■ Given task: Write every line of the records, from the first one through the line containing "Action: tap(164, 359)", as a JSON list of strings with one string per line, skipping blank lines and leaving out the pictures.

■ Material supplied:

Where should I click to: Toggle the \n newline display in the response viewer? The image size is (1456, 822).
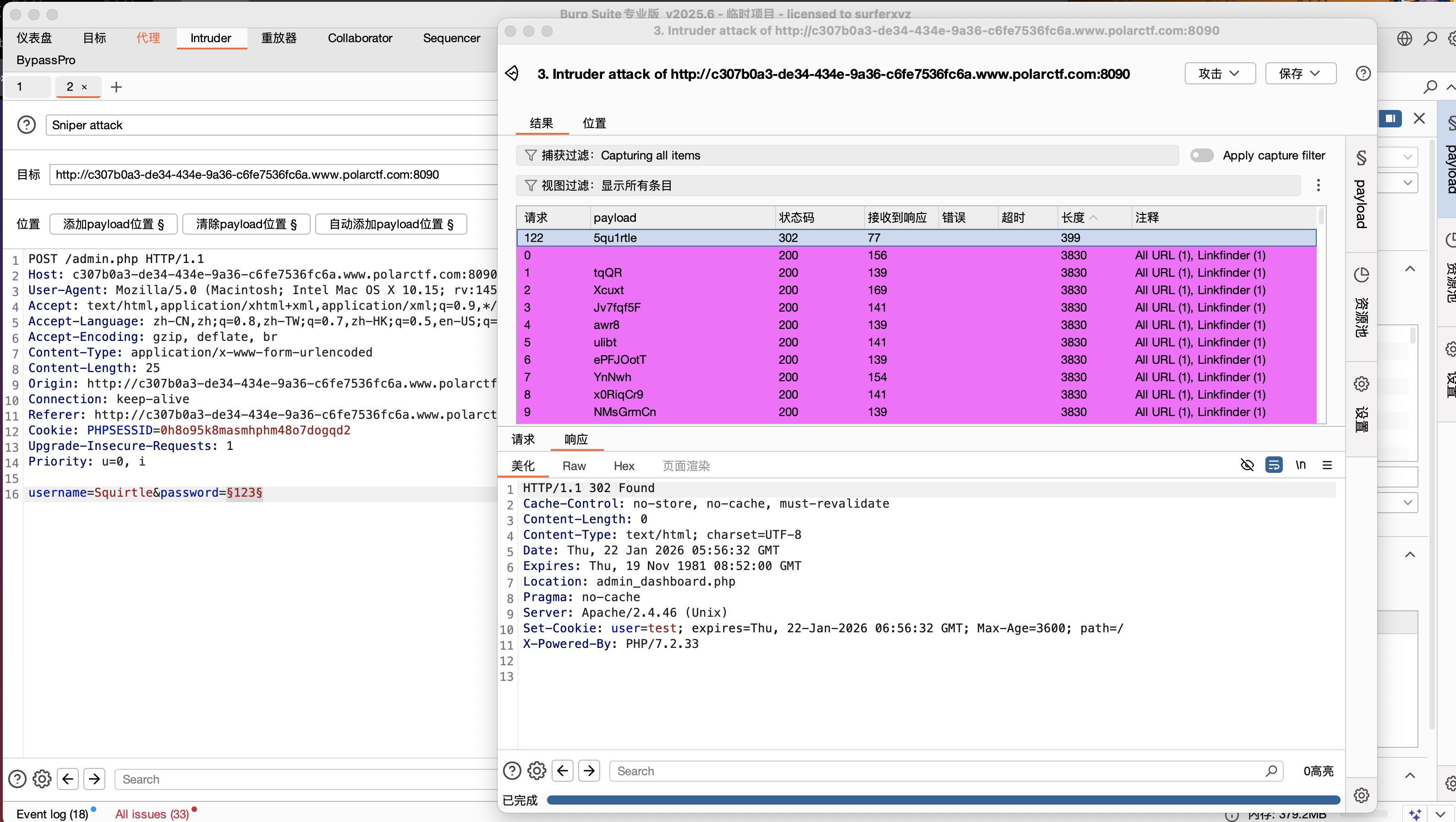point(1301,465)
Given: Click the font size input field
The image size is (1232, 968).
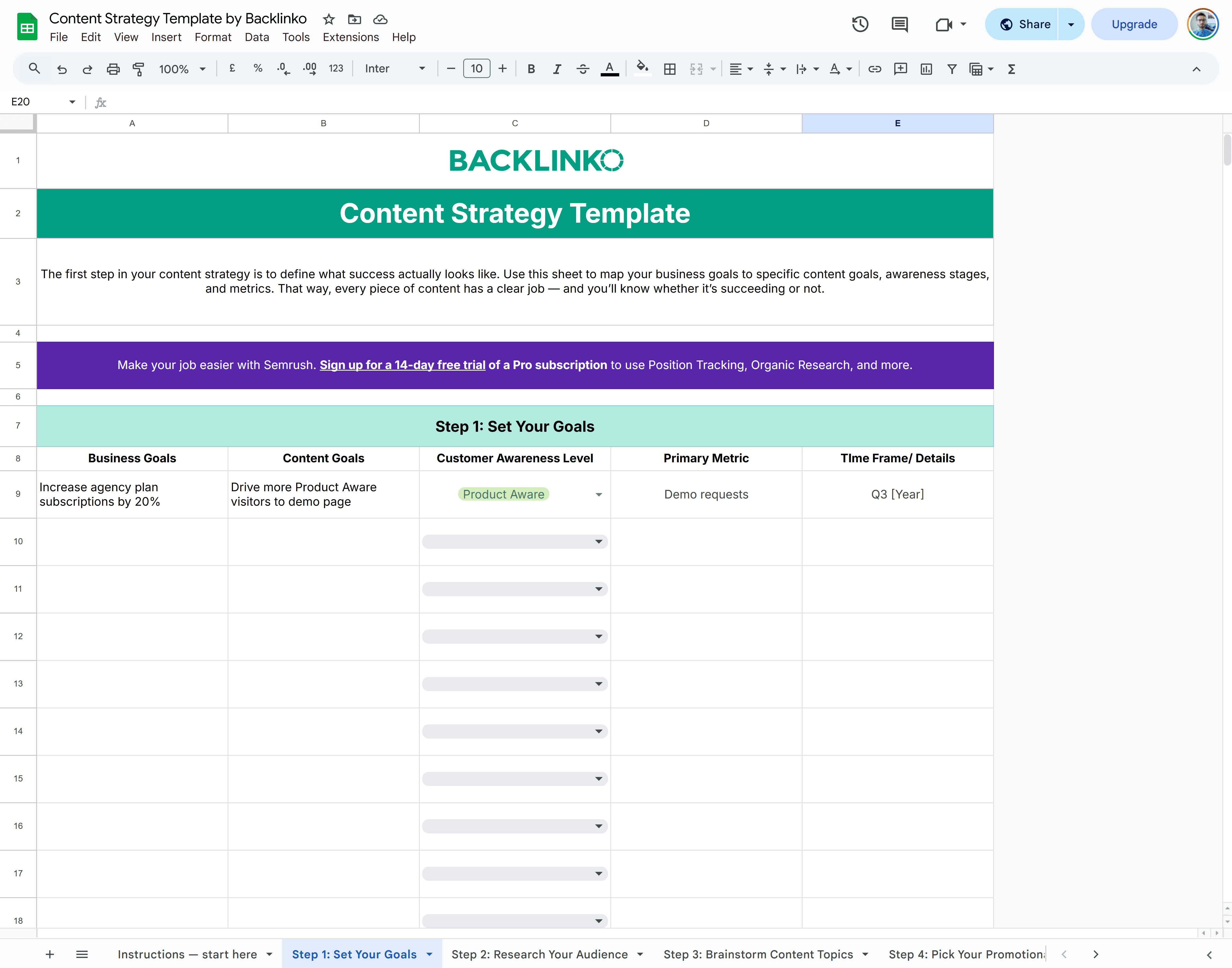Looking at the screenshot, I should pyautogui.click(x=476, y=69).
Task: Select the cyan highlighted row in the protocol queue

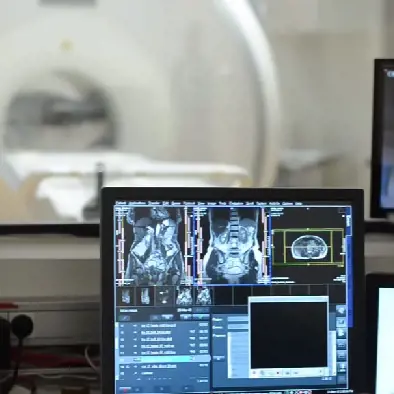Action: tap(164, 359)
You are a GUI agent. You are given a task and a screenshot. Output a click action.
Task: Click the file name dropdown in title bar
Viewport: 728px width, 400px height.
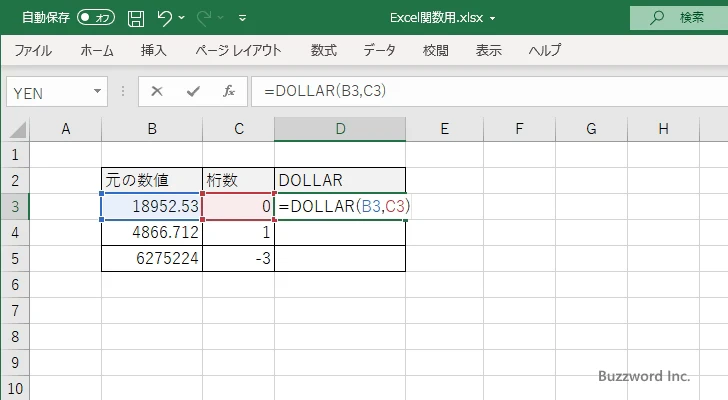point(493,18)
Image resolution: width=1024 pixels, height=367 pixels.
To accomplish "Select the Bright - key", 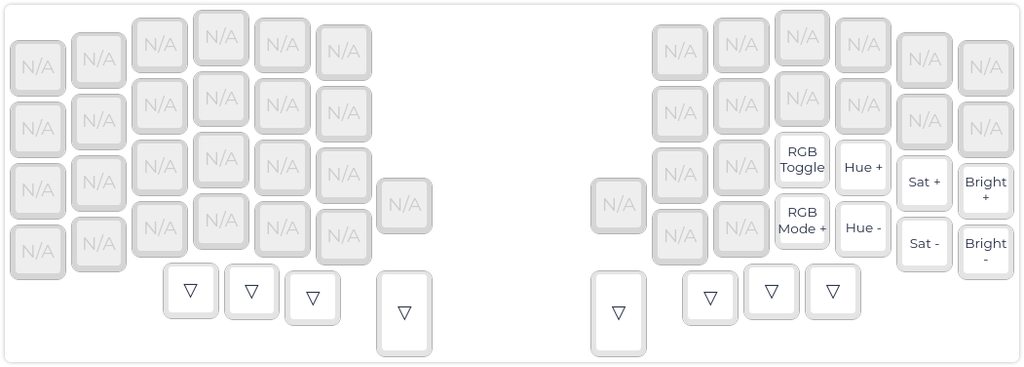I will point(985,251).
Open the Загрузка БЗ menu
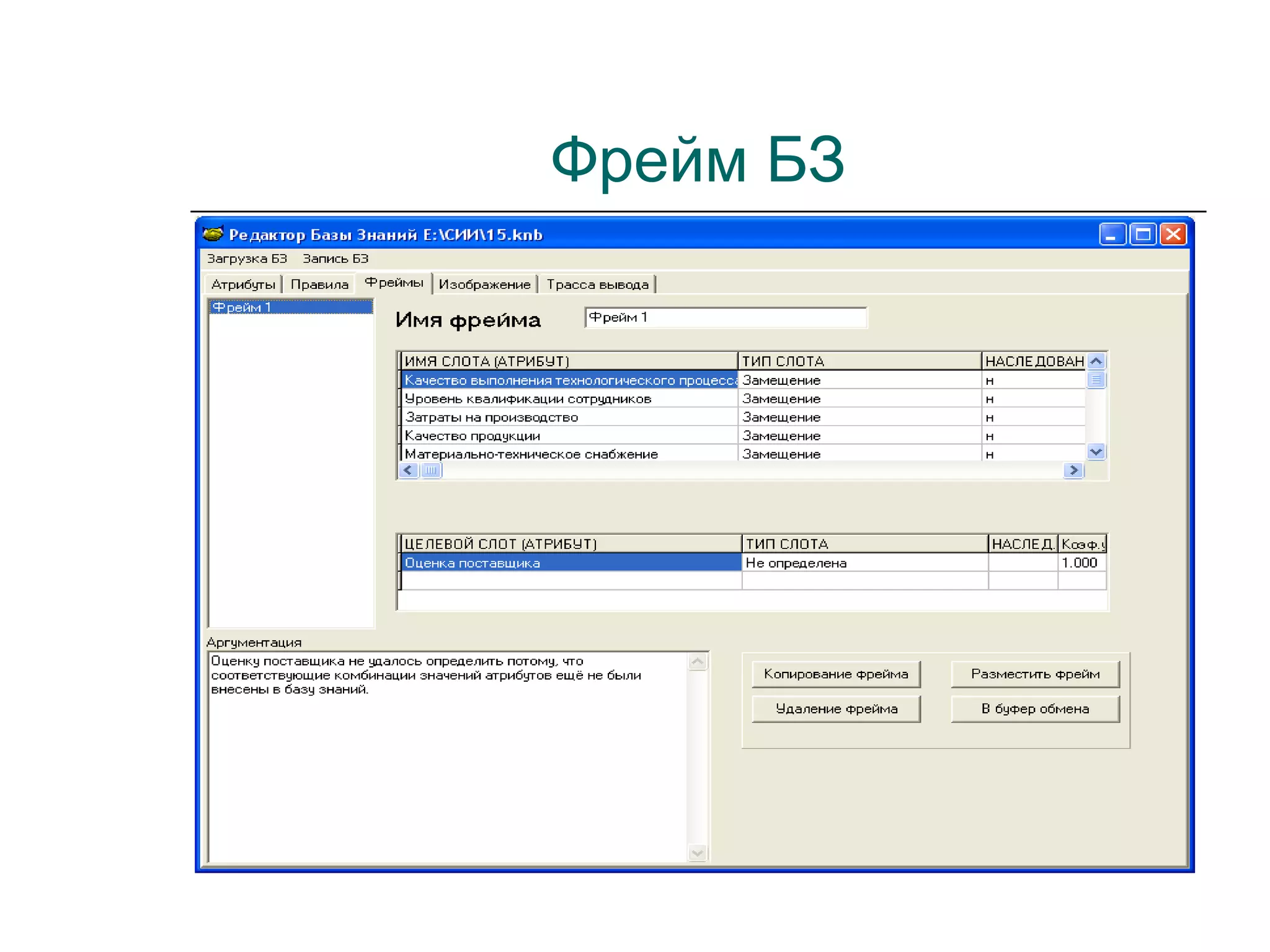 pos(247,258)
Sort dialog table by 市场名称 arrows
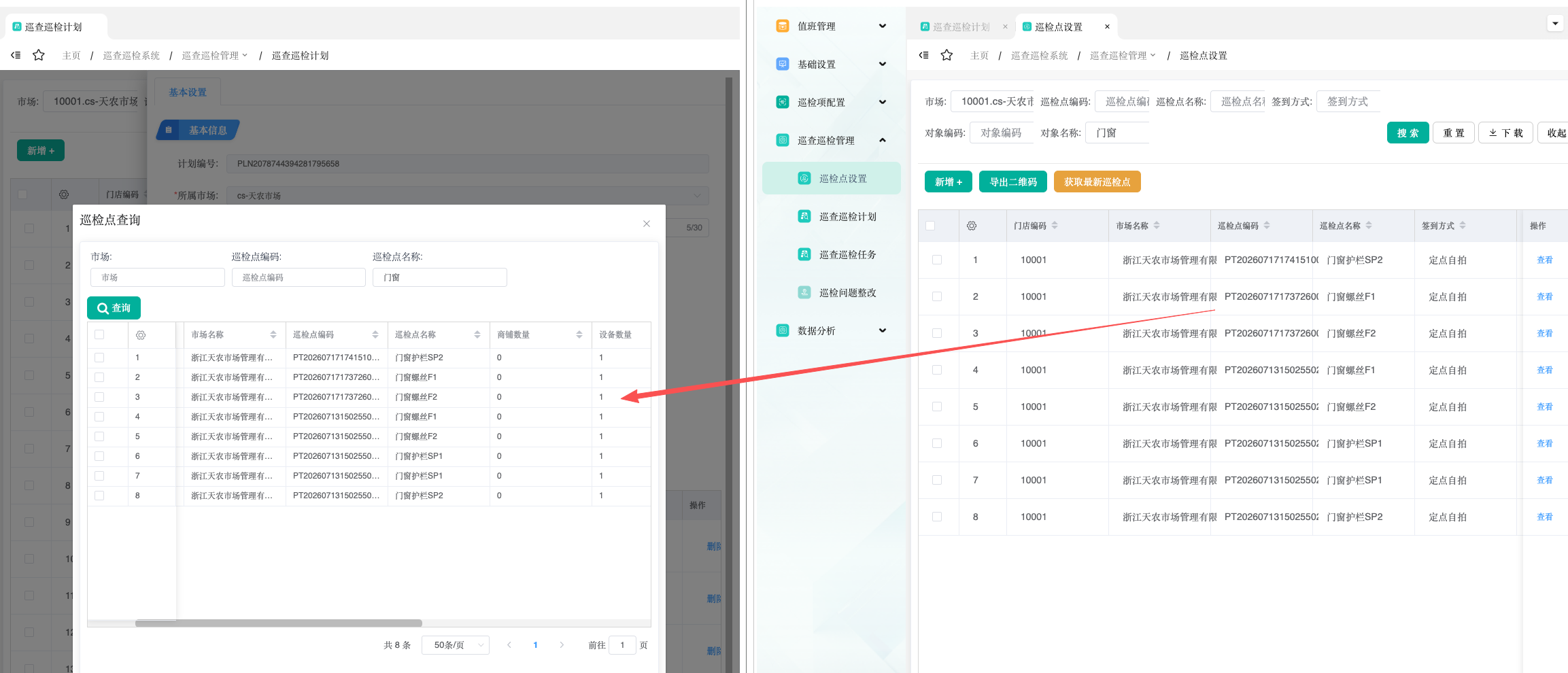The image size is (1568, 673). (273, 334)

■ Answer below:
[
  "Where should I click to: Toggle the \\n newline display in the response viewer? The image size is (1456, 822).",
  "point(1301,465)",
  "Given: Click the font size input field",
  "The image size is (1232, 968).",
  "Looking at the screenshot, I should pyautogui.click(x=476, y=69).",
  "Task: Select the cyan highlighted row in the protocol queue",
  "Action: tap(164, 359)"
]